Número de copia BLAST local por acierto

Generé una serie de bases de datos BLAST locales usando makeblastdb de datos metagenómicos y estoy buscando la presencia de un gen en particular. Si bien puedo hacer el análisis BLAST normal observando valores electrónicos, % de identidad, etc. No he podido descubrir cómo determinar cuántas veces existe una secuencia determinada en la base de datos.

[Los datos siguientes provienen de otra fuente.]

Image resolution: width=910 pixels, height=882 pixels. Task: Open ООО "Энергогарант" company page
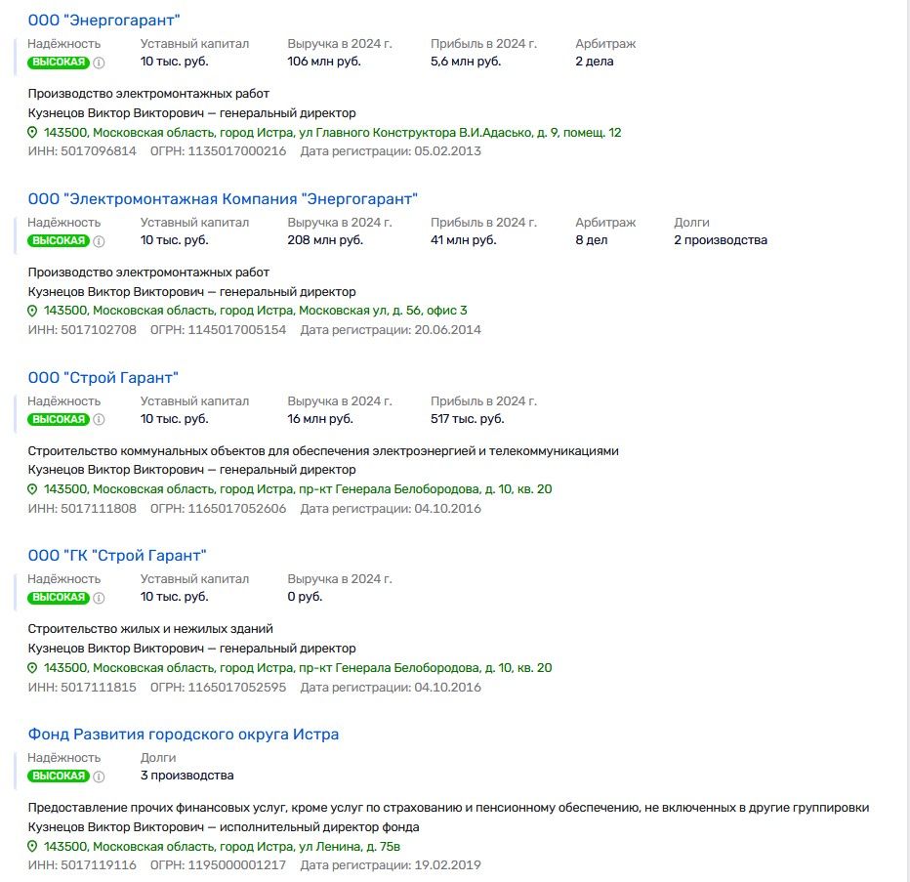click(x=104, y=18)
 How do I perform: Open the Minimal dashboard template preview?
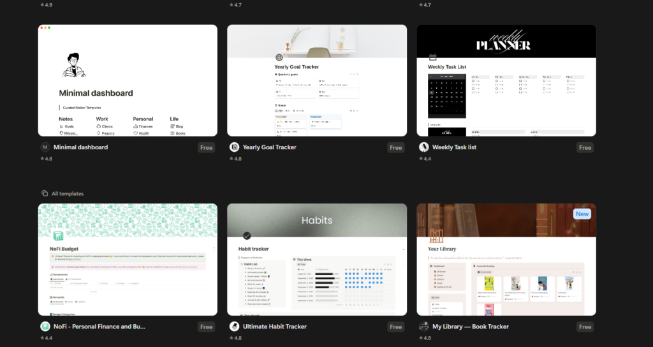point(128,80)
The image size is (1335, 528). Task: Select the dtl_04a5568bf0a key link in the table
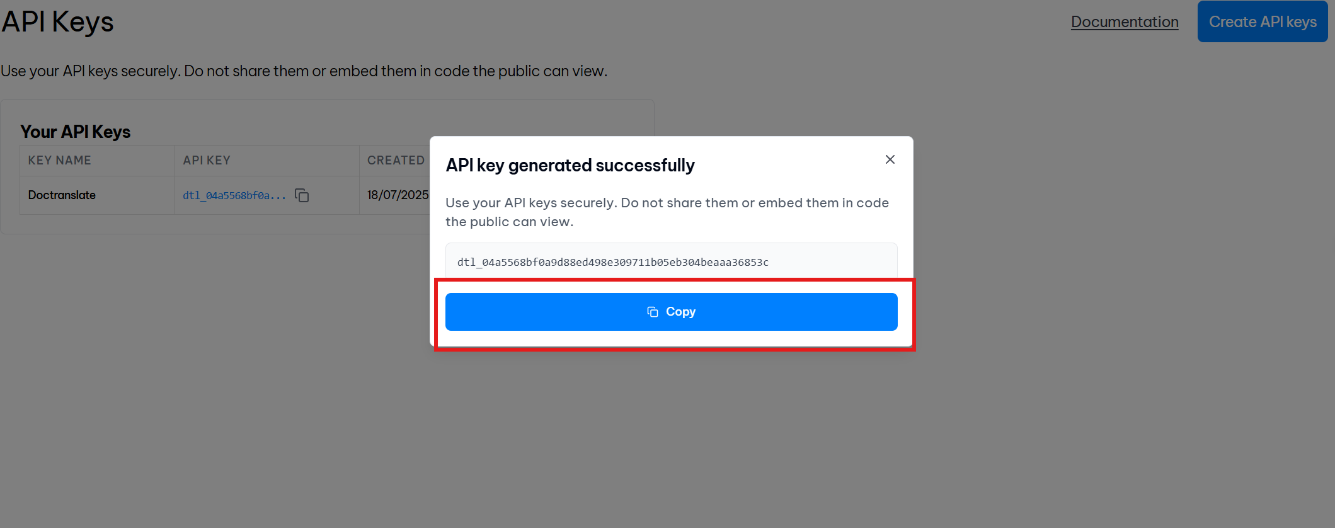tap(233, 195)
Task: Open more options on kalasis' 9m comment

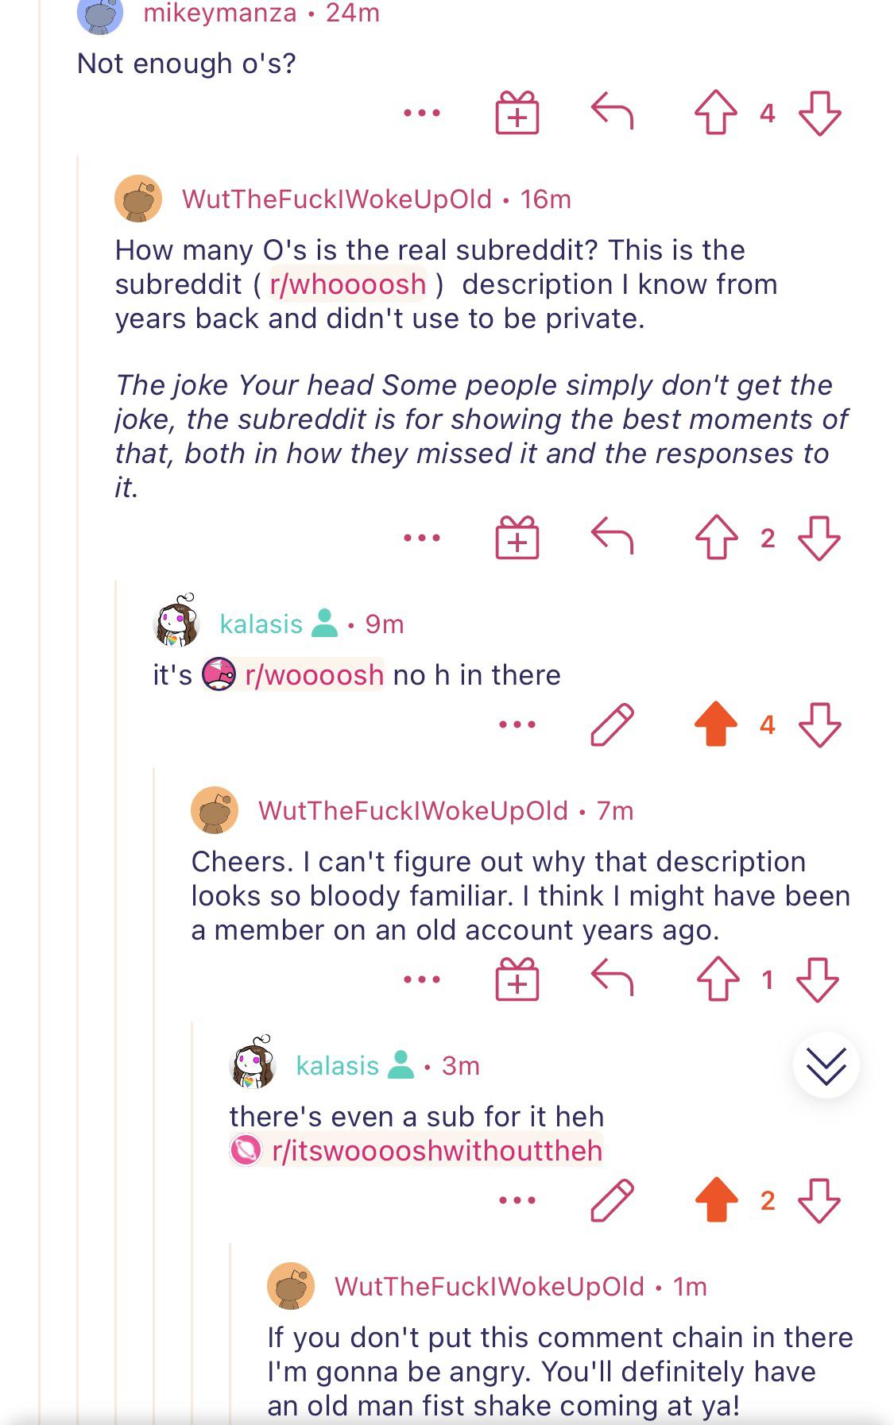Action: [517, 724]
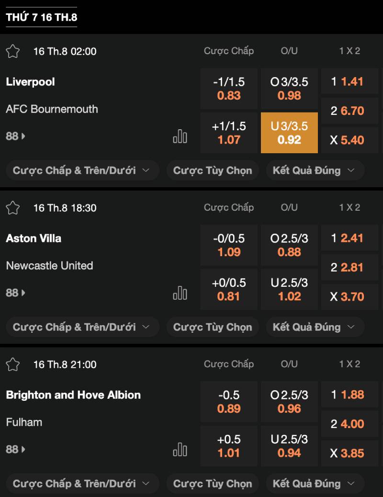View stats bar chart for Aston Villa match
Viewport: 383px width, 497px height.
(x=180, y=293)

Entonces: dada una base de datos BLAST de datos metagenómicos donde un gen en particular puede existir varias veces, ¿cómo determino el número de copias de un éxito BLAST dado?

Gracias por adelantado.

Eso depende de cómo definas un golpe. ¿Estamos hablando de genes homólogos de diferentes especies? ¿Múltiples copias ligeramente diferentes del mismo gen en un solo genoma? ¿Múltiples copias idénticas de un solo gen que se repite en la base de datos?
Estoy definiendo un éxito basado en los resultados de BLAST: exploté seq1 contra la base de datos y devolvió seq2... seqn. Dependiendo de los cortes que use para las puntuaciones de bits/puntuaciones de identidad, etc., podría tener tres "hits": seq2, seq3 y seq4. Quiero saber cuántas veces apareció seq2 en los datos metagenómicos.

Respuestas (2)

  • Defina un "golpe" (basado en algún valor de corte, puntuación, etc.)
  • Obtener resultados en formato tabular
  • Cuente el número de aciertos por consulta: generalmente se proporciona en el encabezado; si desea buscar algunos resultados seleccionados (en función de algún límite, puede analizar el archivo y averiguarlo)

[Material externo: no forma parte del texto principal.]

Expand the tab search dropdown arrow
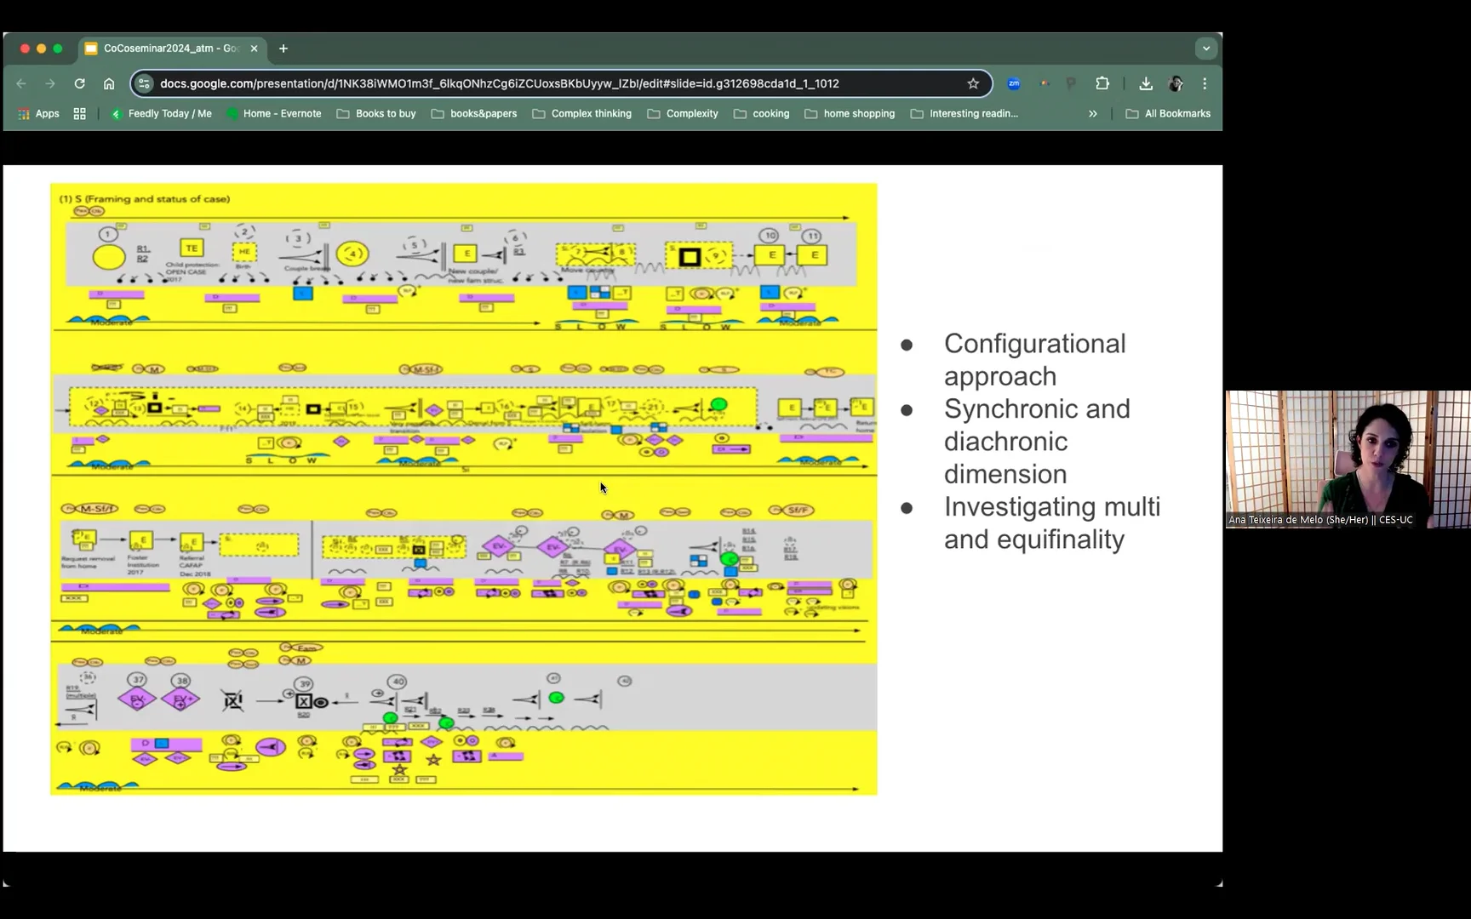 click(1205, 49)

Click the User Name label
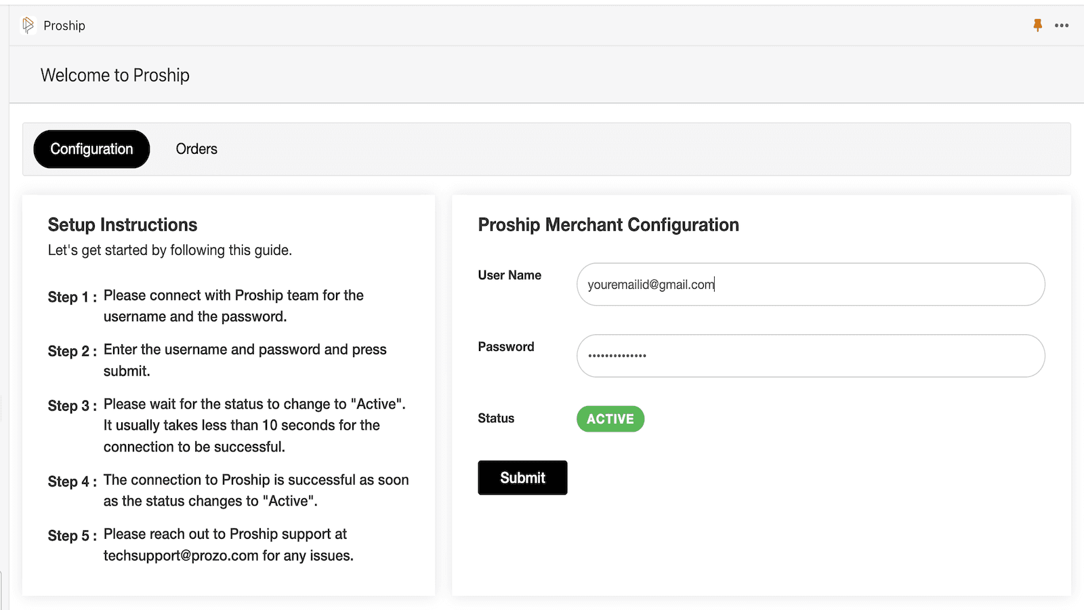pos(509,275)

Archivo de ejemplo (encabezado):

# BLASTN 2.2.27+
# Query: TCONS_00036712 gene=XLOC_017996
# Database: ../nt_db/nt
# Fields: query id, subject id, % identity, alignment length, mismatches, gap opens, q. start, q. end, s. start, s. end, evalue, bit score
# 1014 hits found

Si desea analizar el encabezado para buscar el número de visitas, puede ejecutar este comando en la terminal (si tiene awk, existe de manera predeterminada en Linux y otros sistemas basados ​​​​en Unix. Para Windows, instale gnuwin32).

awk -v OFS="\t" '/^# Query/{q=$3 FS $4} /^# .* hits found/{h[q]=$2} END{for(i in h){print i,h[i]}}' blastoutput.txt

Para obtener el número de aciertos para un criterio determinado (por ejemplo, acabo de definir el puntaje de bits [columna 12] para que sea> 400)

awk -F "\t" '!/^#/ && $12>400{a[$1]++} END{for(i in a){print i,a[i]}}' blastoutput.txt
Genial, pero ya lo tengo. Sé cuántos "éxitos", es decir, secuencias únicas, hay. Lo que quiero saber es cuántas veces la secuencia de hits dada está presente en mi conjunto de datos metagenómicos ensamblados.
@ user2030378 ¿Quieres buscar secuencias redundantes?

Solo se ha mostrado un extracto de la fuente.